Have you ever found a graph of some interesting information, but the graph was difficult to understand (or even misleading). I strive to fix those graphs - this time it's a graph of US immigration data...
I found the following immigration graph on the flowingdata website - it's a screen-capture of an animated slideshow that (I believe) was created by Alvin Chang.
It was an interesting topic, but I found the graph a bit difficult to understand, and even a bit misleading. Here are a few of the problems I see with the graph (in no particular order):
- It is difficult to read the text on the axes, since it is graph text on a black background.
- The colors in the bars do not match the colors in the legend (the bars seem darker). For example, I first thought the reddish color predominant in the bars before 1920 matched 'Oceania' in the legend (and I thought that very strange). I later found that matched Europe.
- The bar heights only go to about 10 million, but the vertical axis goes to 24 million (I assume this is to make room for the map in the background?).
- There is a world map in the background, but it doesn't add to the data analysis - it's just a decoration and a distraction.
- When I first looked at the graph, I thought it odd that immigration had dropped off after 2010, but upon closer examination I found that the 2010/11/12/13 bars represented single-year values, whereas all the other bars represented decades.
- And I'm not a big fan of creating the bars out of small 'building blocks' instead of using the traditional stacked bar.A different view of US immigration #dataviz Click To Tweet
I think this data is interesting and important, and it deserves a better graph - therefore I set about creating one. First I located the data (Table 2) on the US Homeland Security website. I wrote some SAS code to import the Excel Spreadsheet, transpose it, and create a more standard bar chart that is easy to read, and avoids things that could cause the user to misinterpret the data.
I'm not a big fan of showing the world map in the background, but I decided to add that in order to show how it could be done in a way that might actually help visualize the data. Notice that the regions in my map are color-coded to match the bars and legend. I created the map separately with Proc Gmap, and then annotated it into the Proc Gchart bar chart. Click the image below to see the full size graph, with html hover-text.
What other ways might you visualize this data? Feel free to share your ideas in the comments section!
13 Comments
Robert -
BRAVO - I'm so excited to see this graph. As a personal challenge, I have been studying US immigration for two years and I've created a powerpoint presentation "US Immigration - The Basics" which I am not giving in both Charlottesville, Virginia and Green Valley, Arizona (where we spend the winters).
I would like permission to transport this graph into my presentation.
Can I attribute it to you "Robert Allison - DHS data" in my presentation?
THANK YOU.
Alyson
Glad you liked my graph - yes, feel free to use it in your presentation. :)
Is it possible to split a sub group of a region? For example since the hot topic now is immigration from the Arab regions I'm curious of that region's immigration over time but it's lumped in with Asia as a whole. South America vs Mexico. Europe vs. The Americas etc.

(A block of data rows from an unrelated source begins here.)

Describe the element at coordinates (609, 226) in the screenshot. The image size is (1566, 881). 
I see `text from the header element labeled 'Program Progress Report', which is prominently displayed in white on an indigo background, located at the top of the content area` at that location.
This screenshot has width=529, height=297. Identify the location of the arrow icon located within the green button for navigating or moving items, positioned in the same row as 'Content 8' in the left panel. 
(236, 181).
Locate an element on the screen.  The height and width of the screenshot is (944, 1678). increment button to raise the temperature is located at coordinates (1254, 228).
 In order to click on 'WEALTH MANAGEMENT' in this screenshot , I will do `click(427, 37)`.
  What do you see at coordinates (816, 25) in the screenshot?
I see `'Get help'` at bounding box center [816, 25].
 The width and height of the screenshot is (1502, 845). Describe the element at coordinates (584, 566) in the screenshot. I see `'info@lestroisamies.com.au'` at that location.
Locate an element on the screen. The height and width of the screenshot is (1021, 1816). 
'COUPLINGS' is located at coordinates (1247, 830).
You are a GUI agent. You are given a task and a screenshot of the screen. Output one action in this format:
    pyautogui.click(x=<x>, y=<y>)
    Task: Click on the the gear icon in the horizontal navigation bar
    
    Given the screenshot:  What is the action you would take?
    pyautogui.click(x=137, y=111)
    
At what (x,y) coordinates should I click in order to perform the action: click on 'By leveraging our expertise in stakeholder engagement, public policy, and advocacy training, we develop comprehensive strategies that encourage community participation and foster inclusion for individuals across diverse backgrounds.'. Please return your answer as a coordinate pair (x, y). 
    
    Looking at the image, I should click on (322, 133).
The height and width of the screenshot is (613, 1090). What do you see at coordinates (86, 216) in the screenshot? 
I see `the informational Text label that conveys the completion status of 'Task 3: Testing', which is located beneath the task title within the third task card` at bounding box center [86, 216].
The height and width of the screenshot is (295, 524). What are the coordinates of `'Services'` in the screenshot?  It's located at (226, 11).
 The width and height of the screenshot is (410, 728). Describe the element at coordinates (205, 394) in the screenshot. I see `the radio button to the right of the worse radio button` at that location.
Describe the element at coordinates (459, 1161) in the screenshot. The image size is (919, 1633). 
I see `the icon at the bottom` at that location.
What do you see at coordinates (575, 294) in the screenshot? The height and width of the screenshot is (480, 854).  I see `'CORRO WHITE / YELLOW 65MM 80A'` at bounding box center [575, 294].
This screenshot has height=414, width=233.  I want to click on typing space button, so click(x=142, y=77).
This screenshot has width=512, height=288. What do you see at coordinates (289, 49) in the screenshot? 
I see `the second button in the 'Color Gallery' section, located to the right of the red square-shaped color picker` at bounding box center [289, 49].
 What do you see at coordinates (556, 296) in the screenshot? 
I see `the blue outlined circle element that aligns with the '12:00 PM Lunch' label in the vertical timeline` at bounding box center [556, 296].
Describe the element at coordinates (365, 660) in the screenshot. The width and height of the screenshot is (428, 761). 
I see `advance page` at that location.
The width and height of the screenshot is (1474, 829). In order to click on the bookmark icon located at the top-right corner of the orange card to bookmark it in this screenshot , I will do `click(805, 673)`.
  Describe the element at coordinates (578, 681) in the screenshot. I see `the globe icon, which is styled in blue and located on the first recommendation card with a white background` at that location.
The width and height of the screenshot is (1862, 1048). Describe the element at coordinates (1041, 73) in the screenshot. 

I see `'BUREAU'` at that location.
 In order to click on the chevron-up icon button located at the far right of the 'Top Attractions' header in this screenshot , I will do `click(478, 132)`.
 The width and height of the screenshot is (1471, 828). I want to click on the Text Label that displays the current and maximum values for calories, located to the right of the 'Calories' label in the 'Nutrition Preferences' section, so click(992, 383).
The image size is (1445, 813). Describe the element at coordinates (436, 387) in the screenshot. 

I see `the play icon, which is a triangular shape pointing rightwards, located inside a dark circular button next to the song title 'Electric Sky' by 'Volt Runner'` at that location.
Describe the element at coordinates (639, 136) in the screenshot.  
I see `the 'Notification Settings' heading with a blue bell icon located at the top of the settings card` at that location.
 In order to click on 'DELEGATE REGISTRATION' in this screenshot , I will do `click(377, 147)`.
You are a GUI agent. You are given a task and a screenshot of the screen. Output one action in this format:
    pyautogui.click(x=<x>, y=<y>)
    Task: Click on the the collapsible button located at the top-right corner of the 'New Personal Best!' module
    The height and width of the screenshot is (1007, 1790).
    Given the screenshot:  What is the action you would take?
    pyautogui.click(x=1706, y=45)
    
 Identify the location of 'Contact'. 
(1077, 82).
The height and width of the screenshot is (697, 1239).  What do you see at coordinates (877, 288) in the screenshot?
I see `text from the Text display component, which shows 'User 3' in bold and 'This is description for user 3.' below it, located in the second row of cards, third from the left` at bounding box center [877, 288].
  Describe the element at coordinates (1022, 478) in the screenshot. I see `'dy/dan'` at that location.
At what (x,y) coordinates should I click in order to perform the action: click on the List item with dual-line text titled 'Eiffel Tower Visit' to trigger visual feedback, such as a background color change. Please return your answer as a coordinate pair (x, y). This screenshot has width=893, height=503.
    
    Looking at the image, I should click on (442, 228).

The data table has many of the major countries split out separately:
https://www.dhs.gov/sites/default/files/publications/table2_4.xls
This recent news article discusses the huge drop from the 1920s to the 1930s and 1940s.
http://usatoday30.usatoday.com/news/nation/2006-04-04-1930s-deportees-cover_x.htm
Robert,
Great post. A few suggestions in response to your question:
- Show a 2010-2019 forecast of immigration using the 4 years of data already provided as an input into the forecast model (I know a tool you can use for this!)
- Overlay "US Emigration" to better show the net population flows due to moves for a given decade
- Overlay overall population stats for same time periods so you can show to what extent immigration is contributing to our overall numbers
- Don't show it as a bar graph at all, and consider stealing a concept from digital marketers by creating a citizen journey map from one region to the next
Have a great day!
Excellent graph/map/legend presentation mix! I did not get though why the regions in the legend are shown in reverse alphabetical order. Also, could the legend instead of being a separate color pallet be overlaid on the map itself?
The bar segments are stacked in alphabetical order from bottom to top (this is the only SAS/Graph does it), therefore I ordered the legend the same way. I like having the legend and the bar segments stacked in the same order - I think this makes it easier to relate the legend to the bars. :)
Thank you, that explains it. Can we suggest to the SAS/Graph developers to provide more control over the order for stacked bars. Would it make sense?
It would be a useful enhancement, imho. :)
Hi Leonid, post your idea on the in the SAS Support Communities so we can consider it!
Fantastic data visualization improvement!
I like how you've improved the bar chart and incorporated geography as a type of legend rather than as a background image. I did notice my eye was going between the text-based legend and the map and was wondering if you placed the text partially over the continents, the map could be used as the legend with an on-the-side purple box for Not Specified.
I find it strange the original chart didn't have a consistent x-axis interval. Goes to show how data visualizations can be easily misinterpreted or maybe that was the intention to display a decline in the last decade?
Excellent graph. It will give people who want to build walls something to think about.